Zero VAT. Ukraina jak Norwegia
– Zwolnienie samochodów elektrycznych z VAT ma potencjał by stać się przełomowym czynnikiem napędzającym rynek – powiedział dziennik.pl Maciej Mazur. – Obejmie swoim zasięgiem znacznie większą liczbę pojazdów niż dopłaty i inne zachęty natury finansowej wprowadzane w poszczególnych państwach członkowskich, tym bardziej że niektóre kraje przeznaczają na wsparcie e-mobility stosunkowo ograniczone środki. Wprowadzenie zwolnienia z VAT pozwoli na maksymalizację potencjału unijnego rynku samochodów elektrycznych – podkreślił szef PSPA.

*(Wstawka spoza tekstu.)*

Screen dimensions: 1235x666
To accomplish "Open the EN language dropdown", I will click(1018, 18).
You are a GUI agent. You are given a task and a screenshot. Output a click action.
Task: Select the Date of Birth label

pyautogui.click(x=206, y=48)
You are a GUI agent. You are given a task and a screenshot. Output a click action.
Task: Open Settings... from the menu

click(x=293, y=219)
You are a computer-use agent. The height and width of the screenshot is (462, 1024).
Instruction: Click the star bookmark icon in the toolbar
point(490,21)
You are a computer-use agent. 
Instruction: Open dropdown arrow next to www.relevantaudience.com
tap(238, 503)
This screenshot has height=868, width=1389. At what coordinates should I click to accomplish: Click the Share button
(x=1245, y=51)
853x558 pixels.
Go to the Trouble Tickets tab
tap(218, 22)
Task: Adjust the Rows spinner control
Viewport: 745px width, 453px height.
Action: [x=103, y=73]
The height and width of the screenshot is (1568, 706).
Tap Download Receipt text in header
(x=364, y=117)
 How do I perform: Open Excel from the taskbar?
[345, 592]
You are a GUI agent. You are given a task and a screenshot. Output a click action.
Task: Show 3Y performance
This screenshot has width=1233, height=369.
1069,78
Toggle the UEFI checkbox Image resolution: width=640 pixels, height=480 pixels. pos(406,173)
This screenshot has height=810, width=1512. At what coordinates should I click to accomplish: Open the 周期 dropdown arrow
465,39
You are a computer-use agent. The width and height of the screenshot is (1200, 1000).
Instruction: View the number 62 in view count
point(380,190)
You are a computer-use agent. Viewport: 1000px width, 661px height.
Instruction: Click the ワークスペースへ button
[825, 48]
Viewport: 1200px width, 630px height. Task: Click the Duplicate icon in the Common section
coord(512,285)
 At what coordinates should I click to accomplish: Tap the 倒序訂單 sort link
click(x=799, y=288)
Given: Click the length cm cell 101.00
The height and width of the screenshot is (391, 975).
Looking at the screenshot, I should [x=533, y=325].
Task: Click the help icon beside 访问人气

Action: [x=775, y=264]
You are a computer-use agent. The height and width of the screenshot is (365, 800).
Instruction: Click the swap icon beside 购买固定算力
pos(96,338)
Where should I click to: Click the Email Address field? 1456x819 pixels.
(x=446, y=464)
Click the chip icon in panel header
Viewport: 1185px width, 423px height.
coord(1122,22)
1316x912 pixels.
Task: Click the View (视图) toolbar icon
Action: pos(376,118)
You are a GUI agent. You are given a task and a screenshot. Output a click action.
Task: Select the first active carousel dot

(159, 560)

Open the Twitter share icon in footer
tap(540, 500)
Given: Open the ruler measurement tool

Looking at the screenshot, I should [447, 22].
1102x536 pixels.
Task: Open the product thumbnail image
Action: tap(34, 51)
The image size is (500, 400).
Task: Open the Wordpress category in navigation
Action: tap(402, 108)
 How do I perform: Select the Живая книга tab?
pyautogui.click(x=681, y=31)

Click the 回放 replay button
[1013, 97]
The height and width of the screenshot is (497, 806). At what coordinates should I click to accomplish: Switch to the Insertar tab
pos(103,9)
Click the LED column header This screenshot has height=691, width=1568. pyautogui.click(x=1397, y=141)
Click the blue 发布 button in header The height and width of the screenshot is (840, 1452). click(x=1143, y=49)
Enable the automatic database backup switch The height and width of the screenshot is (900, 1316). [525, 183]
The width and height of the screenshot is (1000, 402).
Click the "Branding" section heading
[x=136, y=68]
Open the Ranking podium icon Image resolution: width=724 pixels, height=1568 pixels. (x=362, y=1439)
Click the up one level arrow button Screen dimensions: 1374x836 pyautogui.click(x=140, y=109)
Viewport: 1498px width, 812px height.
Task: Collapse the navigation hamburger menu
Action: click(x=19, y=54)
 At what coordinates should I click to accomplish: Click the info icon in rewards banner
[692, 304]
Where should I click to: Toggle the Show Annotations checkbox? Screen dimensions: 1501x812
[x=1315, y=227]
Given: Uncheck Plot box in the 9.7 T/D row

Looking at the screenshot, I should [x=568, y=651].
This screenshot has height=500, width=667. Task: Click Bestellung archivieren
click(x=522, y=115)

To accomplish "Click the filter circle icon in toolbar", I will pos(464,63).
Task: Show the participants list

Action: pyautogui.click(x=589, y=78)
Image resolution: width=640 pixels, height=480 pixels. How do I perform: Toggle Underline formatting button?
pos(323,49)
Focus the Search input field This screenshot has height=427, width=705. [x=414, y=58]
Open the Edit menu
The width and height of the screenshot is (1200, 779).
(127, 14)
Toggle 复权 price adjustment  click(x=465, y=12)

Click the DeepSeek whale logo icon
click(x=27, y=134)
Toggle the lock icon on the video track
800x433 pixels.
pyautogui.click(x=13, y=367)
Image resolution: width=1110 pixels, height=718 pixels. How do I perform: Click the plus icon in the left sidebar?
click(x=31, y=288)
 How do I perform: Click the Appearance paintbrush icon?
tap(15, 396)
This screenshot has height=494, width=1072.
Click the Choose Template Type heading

Mazur jako przykład kraju, w którym takie zwolnienie obowiązuje wskazał Norwegię – europejskiego lidera elektromobilności.
– W 2019 r. udział modeli całkowicie elektrycznych na norweskim rynku wyniósł 42,4 proc., co stanowi absolutny rekord w skali globalnej. Na zwolnienie EV z VAT zdecydowała się również Ukraina. W rezultacie sprzedaż samochodów z napędem elektrycznym wzrosła z 2,7 szt. w 2017 r. do 5,3 szt. w 2018 r. i 7,5 tys. szt. w 2019 r. – wyliczył przedstawiciel PSPA.
Autorzy pisma zaznaczają, że ucieszyli się na wieść o zobowiązaniu przewodniczącej KE Ursuli von der Leyen do "wzmocnienia gospodarek poprzez skoncentrowanie się na wspólnych priorytetach, takich jak Europejski Zielony Ład" oraz rezolucji Parlamentu Europejskiego, stanowiącej, że warty 2 bln euro plan naprawy gospodarczej powinien się skoncentrować wokół postanowień Green Deal. W ich ocenie wspieranie zrównoważonego transportu, a w szczególności elektromobilności, to najskuteczniejszy sposób na osiągnięcie krótko- i długoterminowych celów w zakresie klimatu i redukcji emisji CO2, przy jednoczesnym, znacznym ograniczeniu toksycznych zanieczyszczeń powietrza.
Elektryki ze wsparciem. Bez dopłat na spalinowe
Przedstawiciele branży wezwali także KE do zapewnienia, że wsparcie finansowe elektromobilności będzie traktowane jako priorytet.
– W obliczu pandemii Covid-19 to konieczny warunek dla zachowania wysokiej dynamiki wzrostu rynku samochodów elektrycznych – podkreślają.
Autorzy pisma domagają się jednocześnie, by Komisja Europejska przygotowała wytyczne dla państw członkowskich uniemożliwiające dofinansowanie starszych, nieekologicznych technologii oraz rynku pojazdów konwencjonalnych (z silnikami spalinowymi).
List otwarty do KE w sprawie zmian promujących auta na prąd podpisały m.in. Avere, największa i najstarsza organizacja branżowa kreująca rynek elektromobilności w Europie, Polskie Stowarzyszenie Paliw Alternatywnych, norweskie stowarzyszenie Elbil, Ikea, Fastned (jeden z największych operatorów ultraszybkich stacji ładowania w Europie), LeasePlan, Unilever czy fundacja Transport & Environment. Wśród sygnatariuszy znalazły się ponadto organizacje branżowe i przedsiębiorstwa sektora e-mobility z Belgii, Bułgarii, Finlandii, Hiszpanii, Niemiec, Słowacji, Wielkiej Brytanii oraz Włoch.